Notice the use of square bracket syntax to denote an array of char. An important point to notice about character arrays is their size. Recalling the fact that a char type takes 1 byte, consider this output:

#include <iostream>
using namespace std;

void printString(char arr[], int n);
int main() {
	char greet[] = "Hello world!";
	int sizeOf_greet = sizeof(greet);
	cout << "size of greet = " << sizeOf_greet << " bytes" << endl;

	return 0;
}

size of greet = 13 bytes

The array greet consists of 12 elements (there are 12 characters in “Hello world!”). Why are we seeing 13 bytes as the size of greet? Because every character array, denoted as a string, takes one extra byte, reserved for \0. This value, \0, is called the null byte__, or more specifically, the __string delimiter.
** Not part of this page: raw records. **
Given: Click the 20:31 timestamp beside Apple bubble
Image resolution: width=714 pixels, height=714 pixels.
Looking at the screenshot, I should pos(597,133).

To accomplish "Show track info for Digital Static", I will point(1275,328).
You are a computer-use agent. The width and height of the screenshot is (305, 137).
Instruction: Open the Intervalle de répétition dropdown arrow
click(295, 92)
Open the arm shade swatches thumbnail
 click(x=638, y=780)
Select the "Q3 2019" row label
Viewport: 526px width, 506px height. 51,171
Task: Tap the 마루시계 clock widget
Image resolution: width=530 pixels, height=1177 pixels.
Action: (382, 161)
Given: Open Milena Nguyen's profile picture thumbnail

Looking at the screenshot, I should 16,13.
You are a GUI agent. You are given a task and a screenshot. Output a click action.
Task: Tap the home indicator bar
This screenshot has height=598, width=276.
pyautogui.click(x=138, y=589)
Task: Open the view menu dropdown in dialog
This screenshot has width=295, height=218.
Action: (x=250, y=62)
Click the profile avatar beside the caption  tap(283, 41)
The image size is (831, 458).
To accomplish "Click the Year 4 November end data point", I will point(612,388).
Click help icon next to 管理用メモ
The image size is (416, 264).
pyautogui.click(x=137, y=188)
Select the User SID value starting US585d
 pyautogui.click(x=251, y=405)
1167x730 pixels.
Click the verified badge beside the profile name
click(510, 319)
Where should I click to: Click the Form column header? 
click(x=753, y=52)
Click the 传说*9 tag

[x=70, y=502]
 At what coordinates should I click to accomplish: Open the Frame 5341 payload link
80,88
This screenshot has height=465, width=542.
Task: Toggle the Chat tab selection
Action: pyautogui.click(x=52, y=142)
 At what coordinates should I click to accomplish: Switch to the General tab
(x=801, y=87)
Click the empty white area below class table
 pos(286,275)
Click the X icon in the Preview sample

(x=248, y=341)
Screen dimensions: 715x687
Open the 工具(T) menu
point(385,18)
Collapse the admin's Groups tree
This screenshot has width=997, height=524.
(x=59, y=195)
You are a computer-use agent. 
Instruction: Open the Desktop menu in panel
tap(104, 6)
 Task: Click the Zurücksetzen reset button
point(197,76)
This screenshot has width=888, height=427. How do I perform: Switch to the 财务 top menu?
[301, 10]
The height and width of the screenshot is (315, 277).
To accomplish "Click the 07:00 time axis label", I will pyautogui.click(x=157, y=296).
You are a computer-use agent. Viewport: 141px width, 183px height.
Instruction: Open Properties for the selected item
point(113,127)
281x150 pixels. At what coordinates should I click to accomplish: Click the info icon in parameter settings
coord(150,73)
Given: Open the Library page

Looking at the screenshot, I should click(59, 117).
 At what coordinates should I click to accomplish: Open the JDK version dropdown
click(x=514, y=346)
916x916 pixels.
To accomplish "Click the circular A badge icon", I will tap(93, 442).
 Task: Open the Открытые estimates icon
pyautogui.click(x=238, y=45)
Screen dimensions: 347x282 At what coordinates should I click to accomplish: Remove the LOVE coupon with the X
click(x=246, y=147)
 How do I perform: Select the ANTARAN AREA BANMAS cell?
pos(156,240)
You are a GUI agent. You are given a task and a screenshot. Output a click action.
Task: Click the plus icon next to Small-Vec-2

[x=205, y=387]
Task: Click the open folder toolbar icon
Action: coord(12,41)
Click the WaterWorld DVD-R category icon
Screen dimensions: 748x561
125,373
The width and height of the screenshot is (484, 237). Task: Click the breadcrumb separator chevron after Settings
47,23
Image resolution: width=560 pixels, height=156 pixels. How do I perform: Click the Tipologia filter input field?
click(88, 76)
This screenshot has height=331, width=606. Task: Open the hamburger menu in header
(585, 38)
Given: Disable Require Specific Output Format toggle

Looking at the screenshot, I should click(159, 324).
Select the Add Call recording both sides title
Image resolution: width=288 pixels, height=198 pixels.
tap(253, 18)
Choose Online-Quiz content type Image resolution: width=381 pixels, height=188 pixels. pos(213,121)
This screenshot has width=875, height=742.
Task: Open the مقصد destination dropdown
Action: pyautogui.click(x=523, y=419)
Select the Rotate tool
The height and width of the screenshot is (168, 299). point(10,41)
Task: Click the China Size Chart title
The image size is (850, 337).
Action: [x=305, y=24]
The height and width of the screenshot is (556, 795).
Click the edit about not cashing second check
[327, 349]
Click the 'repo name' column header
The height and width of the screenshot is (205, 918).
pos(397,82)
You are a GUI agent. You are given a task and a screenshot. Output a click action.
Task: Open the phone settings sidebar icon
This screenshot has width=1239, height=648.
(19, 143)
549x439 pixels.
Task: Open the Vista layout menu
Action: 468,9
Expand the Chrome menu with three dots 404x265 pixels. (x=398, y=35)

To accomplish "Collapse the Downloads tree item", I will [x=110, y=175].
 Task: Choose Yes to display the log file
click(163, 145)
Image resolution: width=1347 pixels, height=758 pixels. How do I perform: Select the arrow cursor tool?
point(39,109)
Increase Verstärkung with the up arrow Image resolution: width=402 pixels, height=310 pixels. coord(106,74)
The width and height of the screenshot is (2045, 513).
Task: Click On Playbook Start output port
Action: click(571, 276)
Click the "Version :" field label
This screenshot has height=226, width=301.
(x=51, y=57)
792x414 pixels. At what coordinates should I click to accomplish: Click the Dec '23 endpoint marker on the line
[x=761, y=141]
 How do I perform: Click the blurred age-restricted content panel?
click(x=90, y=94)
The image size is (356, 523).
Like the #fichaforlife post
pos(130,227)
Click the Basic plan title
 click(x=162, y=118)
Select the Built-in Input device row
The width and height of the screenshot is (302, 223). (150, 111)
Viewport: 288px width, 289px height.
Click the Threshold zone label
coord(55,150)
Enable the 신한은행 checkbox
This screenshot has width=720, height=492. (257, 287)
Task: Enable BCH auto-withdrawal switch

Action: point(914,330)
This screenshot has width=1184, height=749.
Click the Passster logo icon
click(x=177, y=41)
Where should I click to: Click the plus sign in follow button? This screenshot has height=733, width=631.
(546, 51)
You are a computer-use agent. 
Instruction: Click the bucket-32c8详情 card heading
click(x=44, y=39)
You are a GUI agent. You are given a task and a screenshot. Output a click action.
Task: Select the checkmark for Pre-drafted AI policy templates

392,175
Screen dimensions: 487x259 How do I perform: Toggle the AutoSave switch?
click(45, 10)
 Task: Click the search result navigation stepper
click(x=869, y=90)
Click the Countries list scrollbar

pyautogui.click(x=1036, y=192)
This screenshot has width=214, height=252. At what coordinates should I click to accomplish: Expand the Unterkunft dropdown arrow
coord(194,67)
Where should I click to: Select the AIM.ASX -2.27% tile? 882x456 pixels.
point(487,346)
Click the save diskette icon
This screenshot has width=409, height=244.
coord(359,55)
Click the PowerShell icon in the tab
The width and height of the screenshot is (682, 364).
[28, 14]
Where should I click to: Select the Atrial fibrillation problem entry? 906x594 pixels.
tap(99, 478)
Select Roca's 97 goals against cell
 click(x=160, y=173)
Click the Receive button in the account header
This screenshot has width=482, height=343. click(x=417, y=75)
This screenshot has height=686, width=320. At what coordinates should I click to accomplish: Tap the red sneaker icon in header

It is the byte at the very end of the array, placed there to indicate the end of an array of characters, a string.¹

Reading & Writing Character Arrays.

We can read and write char arrays with cin and cout. The catch, however, is that we must indicate the size of the character array. This can lead to wasted space, but we will address this problem later.

#include <iostream>
using namespace std;

void printString(char arr[], int n);
int main() {
	char name[20];
	cout << "What's your name?" << endl;
	cin >> name;
	cout << "Hello, " << name << "." << endl;

	return 0;
}

What's your name?
	Dorian
	Hello, Dorian.

The problem with the approach above, however, is that it will not read anything after a whitespace:

#include <iostream>
using namespace std;

void printString(char arr[], int n);
int main() {
	char name[20];
	cout << "What's your name?" << endl;
	cin >> name;
	cout << "Hello, " << name << "." << endl;

	return 0;
}

What's your name?
	Dorian Gray
	Hello, Dorian.

To fix this, we need to use cin.get:

#include <iostream>
using namespace std;

void printString(char arr[], int n);
int main() {
	char name[20];
	cout << "What's your name?" << endl;
	cin.get(name, 20);
	cout << "Hello, " << name << "." << endl;

	return 0;
}

What&#39;s your name?
Dorian Gray
Hello, Dorian Gray.

Notice the syntax for cin.get(). We must pass into it the variable we want to store the input in, and the number of characters to be read. With cin.get(), if we pass in 20 for the number of characters, the number of characters to be read is actually 19, with 1 for the null byte.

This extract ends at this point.